* _Requirement_
When you copy the records that follow, please keep every word exactly as it is and leave out the pictures.

*** Opening of Data in this exercise ***

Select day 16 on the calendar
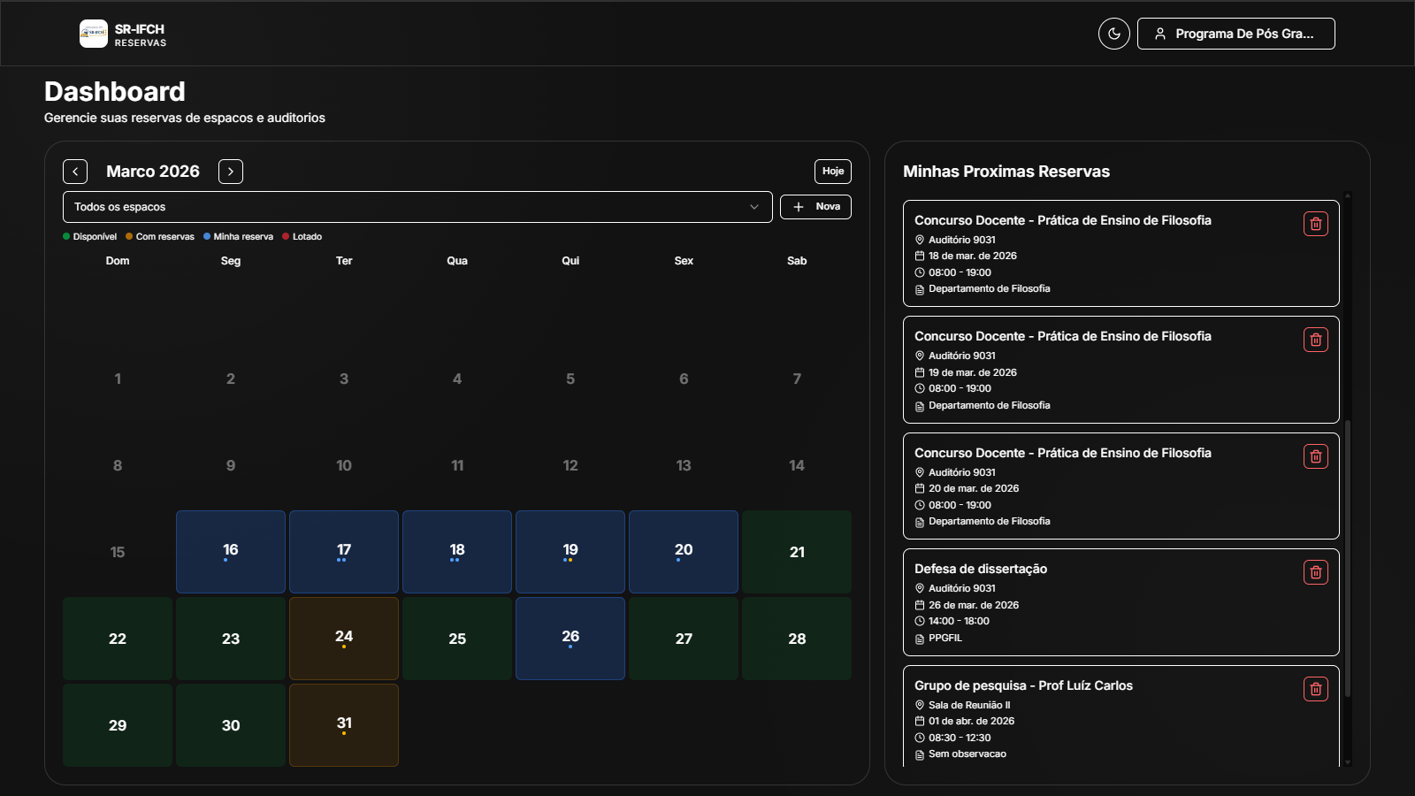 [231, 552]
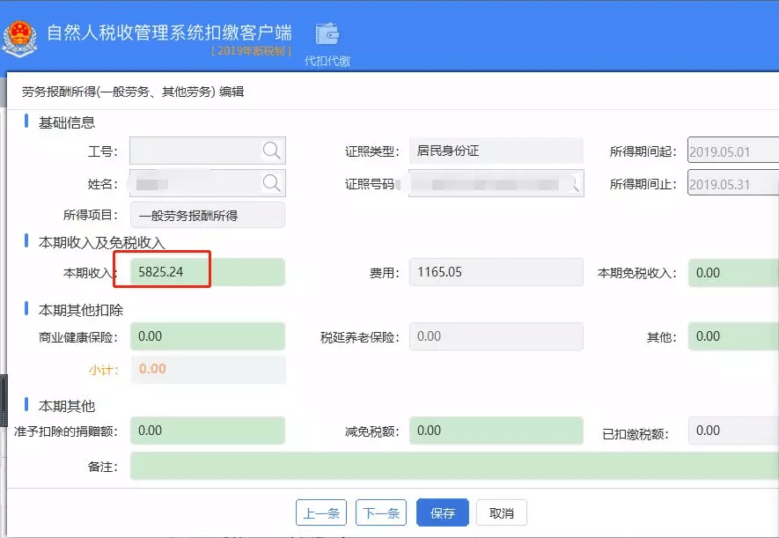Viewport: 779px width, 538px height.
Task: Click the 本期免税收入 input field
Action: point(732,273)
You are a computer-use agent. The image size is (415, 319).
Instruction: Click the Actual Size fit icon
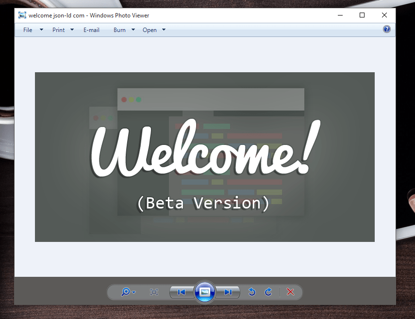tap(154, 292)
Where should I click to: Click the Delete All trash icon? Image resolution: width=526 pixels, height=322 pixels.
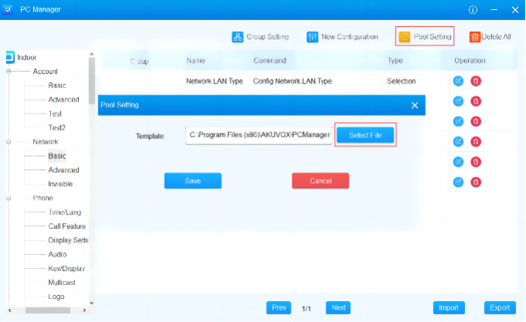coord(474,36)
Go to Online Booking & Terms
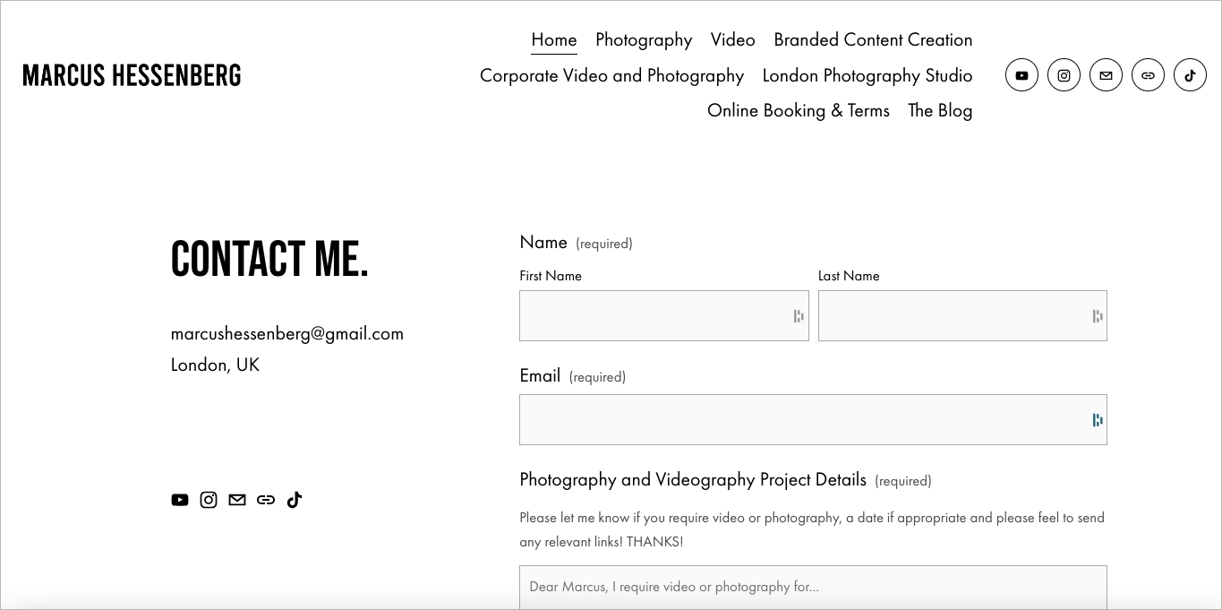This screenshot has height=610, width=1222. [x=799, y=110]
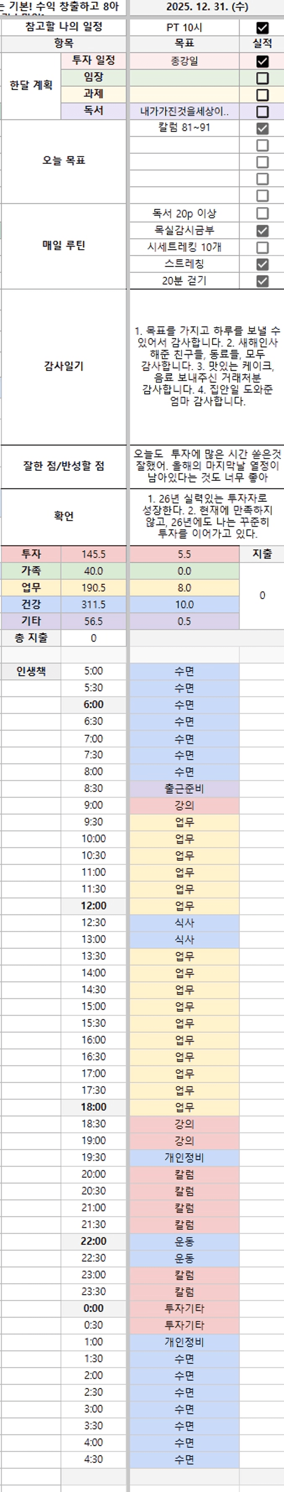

*** Close of Data in this exercise ***

* _Answer section_
Select day 16 on the calendar
 [231, 552]
Viewport: 779px width, 538px height.
Task: Click the 本期免税收入 input field
Action: point(732,273)
You are a computer-use agent. The image size is (415, 319).
Instruction: Click the Actual Size fit icon
tap(154, 292)
Where should I click to: Click the Delete All trash icon? Image resolution: width=526 pixels, height=322 pixels.
coord(474,36)
Go to Online Booking & Terms
This screenshot has height=610, width=1222. [x=799, y=110]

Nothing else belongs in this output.